Les minorités religieuses et les associations de lesbiennes, gays, personnes bisexuelles et transgenres (LGBT) étaient la cible de violentes attaques et de pratiques discriminatoires. La police n’a pas pris de mesures adaptées pour garantir leur sécurité. Alors qu’elle devait avoir lieu en mars à Surabaya, une conférence régionale organisée par des LGBT a été annulée à la suite de menaces de violentes représailles proférées par des groupes islamistes radicaux. Les membres de la communauté religieuse ahmadiyya ont été victimes d’actes de violence et de discrimination. En août, le ministre des Affaires religieuses a demandé la dissolution de cette communauté. D’après les estimations, 90 ahmadis déplacés en 2006, après que leurs domiciles eurent été détruits par des incendies volontaires, vivaient toujours dans des logements provisoires à Mataram, sur l’île de Lombok. Au moins 30 églises ont été attaquées ou contraintes de fermer leurs portes au cours de l’année. En avril, la Cour constitutionnelle a maintenu les dispositions légales érigeant le blasphème en infraction pénale. À la fin de l’année, au moins 14 personnes étaient en détention pour blasphème.
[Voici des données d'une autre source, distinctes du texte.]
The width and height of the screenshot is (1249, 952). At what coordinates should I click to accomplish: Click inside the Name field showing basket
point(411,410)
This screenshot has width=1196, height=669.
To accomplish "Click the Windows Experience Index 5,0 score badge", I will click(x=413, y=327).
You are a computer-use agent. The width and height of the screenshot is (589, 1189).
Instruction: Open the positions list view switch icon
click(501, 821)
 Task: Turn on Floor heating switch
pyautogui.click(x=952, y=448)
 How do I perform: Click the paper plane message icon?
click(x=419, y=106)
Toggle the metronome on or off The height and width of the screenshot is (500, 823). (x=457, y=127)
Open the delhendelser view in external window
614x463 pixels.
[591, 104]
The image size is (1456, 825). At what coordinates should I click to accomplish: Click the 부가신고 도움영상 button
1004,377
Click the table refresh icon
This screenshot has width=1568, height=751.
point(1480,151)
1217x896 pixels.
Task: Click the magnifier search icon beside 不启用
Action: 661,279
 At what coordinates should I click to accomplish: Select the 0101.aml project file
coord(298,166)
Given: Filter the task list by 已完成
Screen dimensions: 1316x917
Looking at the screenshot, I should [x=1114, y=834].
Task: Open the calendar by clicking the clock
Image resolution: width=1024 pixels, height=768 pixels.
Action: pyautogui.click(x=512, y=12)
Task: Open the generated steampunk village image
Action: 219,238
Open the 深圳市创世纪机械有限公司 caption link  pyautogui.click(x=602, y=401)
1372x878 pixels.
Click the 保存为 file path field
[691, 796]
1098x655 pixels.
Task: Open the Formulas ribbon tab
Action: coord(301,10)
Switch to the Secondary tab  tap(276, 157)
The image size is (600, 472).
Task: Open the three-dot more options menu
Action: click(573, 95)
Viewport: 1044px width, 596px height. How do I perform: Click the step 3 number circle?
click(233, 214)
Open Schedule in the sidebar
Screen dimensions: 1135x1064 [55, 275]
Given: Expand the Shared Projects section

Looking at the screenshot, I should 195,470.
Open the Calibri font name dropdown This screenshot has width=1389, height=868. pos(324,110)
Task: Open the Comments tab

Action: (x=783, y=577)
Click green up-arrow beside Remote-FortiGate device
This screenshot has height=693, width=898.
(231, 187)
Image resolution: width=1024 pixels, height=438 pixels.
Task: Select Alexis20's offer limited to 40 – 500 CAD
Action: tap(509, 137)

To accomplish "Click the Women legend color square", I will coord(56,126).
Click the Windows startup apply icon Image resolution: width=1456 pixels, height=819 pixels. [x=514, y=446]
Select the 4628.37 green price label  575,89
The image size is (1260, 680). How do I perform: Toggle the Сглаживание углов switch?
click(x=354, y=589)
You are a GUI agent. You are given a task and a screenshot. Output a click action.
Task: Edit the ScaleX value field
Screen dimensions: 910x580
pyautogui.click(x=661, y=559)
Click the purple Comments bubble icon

Droits sexuels et reproductifs

Les lois restreignant les droits sexuels et reproductifs entravaient les initiatives prises par le gouvernement pour lutter contre la mortalité maternelle. Certaines de ces lois étaient favorables à l’attribution stéréotypée des rôles en fonction du genre, en particulier eu égard au mariage et à la procréation. D’autres érigeaient en infractions des formes spécifiques de relations sexuelles consenties, ainsi que la communication d’informations sur la sexualité et la reproduction. Certaines lois et politiques empêchaient les femmes et les jeunes filles non mariées d’avoir pleinement accès aux services de santé reproductive. Par ailleurs, les femmes et les jeunes filles mariées n’étaient légalement pas autorisées à avoir accès à certains de ces services sans le consentement de leur époux. L’avortement était considéré comme une infraction pénale en toutes circonstances, hormis pour les victimes de viol et dans les cas où la santé de la femme ou du fœtus était menacée.
De nombreuses femmes et jeunes filles couraient un risque de grossesse non désirée qui les exposait à de multiples problèmes de santé et à des atteintes aux droits humains, notamment au fait d’être contraintes de se marier à un âge précoce ou d’abandonner leurs études. Certaines tentaient d’obtenir un avortement, souvent dans des conditions dangereuses.
D’après les chiffres officiels fournis par les autorités, les avortements à risque étaient à l’origine de cinq à 11 % des décès liés à la maternité dans le pays. Le taux national de mortalité maternelle demeurait l’un des plus élevés en Asie orientale et dans le Pacifique, avec 228 décès pour 100 000 naissances vivantes selon les estimations.

Employés de maison

Les employés de maison, dont le nombre était estimé à 2,6 millions de personnes (dans leur grande majorité des femmes et des jeunes filles), étaient privés de la possibilité de bénéficier de l’intégralité des protections juridiques dont bénéficiaient les autres catégories de travailleurs au titre de la Loi sur le travail. Un projet de loi relatif aux employés de maison était en cours d’examen devant la commission parlementaire chargée des questions relatives au travail, aux migrants, à la population et à la santé. Le texte n’avait toutefois pas été adopté à la fin de l’année.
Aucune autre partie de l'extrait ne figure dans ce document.